The White House has not yet committed to the proposed conference, and NPR reports that it is unclear if Republicans are willing to endorse the big spending that would be required to hold the summit. However, there is a need for another conference in order to advocate and commit to new initiatives in food security.
Fact Check: How Can Students (and all New Yorkers) Access Free Meals This Summer?
Even before the COVID-19 pandemic, summertime brought increases in food insecurity for children. According to the USDA, more than 30 million students nationwide participate in free or reduced-price lunch programs, and more than 14 million students receive a free or reduced-price breakfast under the School Breakfast Program during the school year. When school is out for summer, these students often face what is known as the “summer nutrition gap.”

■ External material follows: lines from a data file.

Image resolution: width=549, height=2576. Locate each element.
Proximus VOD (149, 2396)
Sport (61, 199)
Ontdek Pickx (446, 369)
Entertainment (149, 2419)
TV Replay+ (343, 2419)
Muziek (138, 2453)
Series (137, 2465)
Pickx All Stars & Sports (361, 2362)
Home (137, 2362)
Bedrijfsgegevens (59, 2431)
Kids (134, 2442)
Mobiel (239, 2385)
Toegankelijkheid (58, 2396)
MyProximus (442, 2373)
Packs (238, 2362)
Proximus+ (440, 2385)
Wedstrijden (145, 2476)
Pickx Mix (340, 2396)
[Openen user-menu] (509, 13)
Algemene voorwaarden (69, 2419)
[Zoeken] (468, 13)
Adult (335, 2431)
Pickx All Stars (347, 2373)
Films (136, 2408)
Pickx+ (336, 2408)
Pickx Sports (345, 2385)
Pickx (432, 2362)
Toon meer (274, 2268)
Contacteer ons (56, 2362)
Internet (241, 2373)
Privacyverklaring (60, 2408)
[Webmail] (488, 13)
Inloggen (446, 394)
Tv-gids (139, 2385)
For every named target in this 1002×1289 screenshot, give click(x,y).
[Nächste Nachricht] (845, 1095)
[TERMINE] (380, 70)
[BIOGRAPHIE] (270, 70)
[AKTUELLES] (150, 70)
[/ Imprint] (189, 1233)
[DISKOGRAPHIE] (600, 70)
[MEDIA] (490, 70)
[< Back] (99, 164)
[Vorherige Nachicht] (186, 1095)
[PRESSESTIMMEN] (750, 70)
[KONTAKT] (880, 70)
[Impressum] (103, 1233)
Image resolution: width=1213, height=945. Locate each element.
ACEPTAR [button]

To alleviate that problem, now that New York City schools are closed until the fall, the Meal Hubs that have been open all year long for students–and all New Yorkers–will continue to provide free meals. During the school year, these Meal Hubs were stationed outside 200+ public schools and were open for students learning remotely in the morning and general New Yorkers in need in the afternoon.
New York City is still committed to making free “grab and go” meals available for all New Yorkers. Breakfast and lunch are available Monday through Friday, between 9 a.m. and 1 p.m. No registration, documentation, or identification is required, and vegetarian meals are available at all locations while Kosher and Halal meals are available at selection locations.
To Find a location nearby, people can text “NYC FOOD” or “NYC COMIDA” to 877-877, call 311, or visit the GetFoodNYC online map or check their closest Neighborhood Food Resource Guide.